Sophie started spending more time with him, sometimes driving up to his rented cabin near Darrington on weeknights and staying through Sunday evening. She rescheduled her phone calls with Evelyn on those weekends, but the guilt she felt was minimal compared to how much she liked seeing Miles. She found in him a kindred spirit, someone who understood her obsessive drive. And maybe that should have been a sign, that two obsessives would only light a short-fused fire, that they were too similar not to burn each other out. But late at night, curled up on the couch, surrounded by Miles’s paintings of ferocious rivers, swapping stories about climbing and paddling, Sophie couldn’t imagine being as happy anywhere else.

They were at a farmer’s market when her phone rang.
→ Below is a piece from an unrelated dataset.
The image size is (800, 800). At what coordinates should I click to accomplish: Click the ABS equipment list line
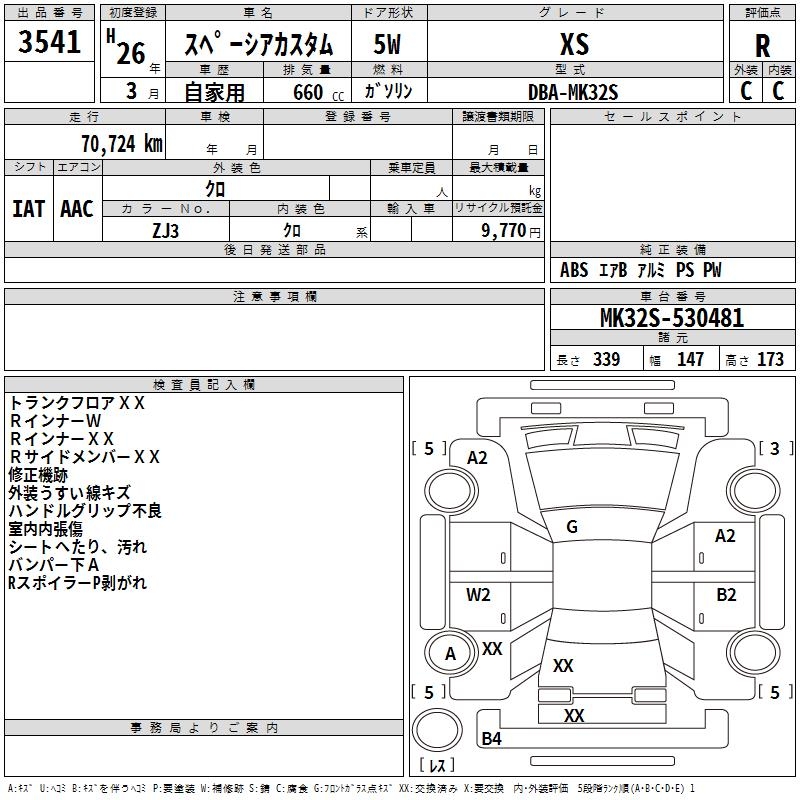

It was lunchtime on the east coast, probably Evelyn’s only break in a long day of society meetings and writing papers. Sophie hesitated for a moment and declined the call.

Miles had drifted ahead but stopped to look back at her. “Sophie?”

“Sorry,” she replied, typing a quick apology to Evelyn. “My sister called me.”

“You always say, ‘my sister.’ I’m sure she has a name.”

Sophie tossed her phone back in her tote bag and lengthened her stride to catch up with him. “It’s Evelyn.”

They fell into step together, wandering through the crowd, on the hunt for a specific stand that sold the best goat cheese. “What’s she like?”

Sophie paused, mulling over how to answer the question, how to summarize a person she knew so well. “She’s nothing like me,” she said finally, and shot Miles a quick glance. “I mean, don’t get me wrong, she’s just as good of a climber. But she’s so serious, in an ‘I want to save the world’ kind of way. And she probably will. She’s so smart. She can be funny, sometimes, too, when she’s not obsessing over some obscure case or law.”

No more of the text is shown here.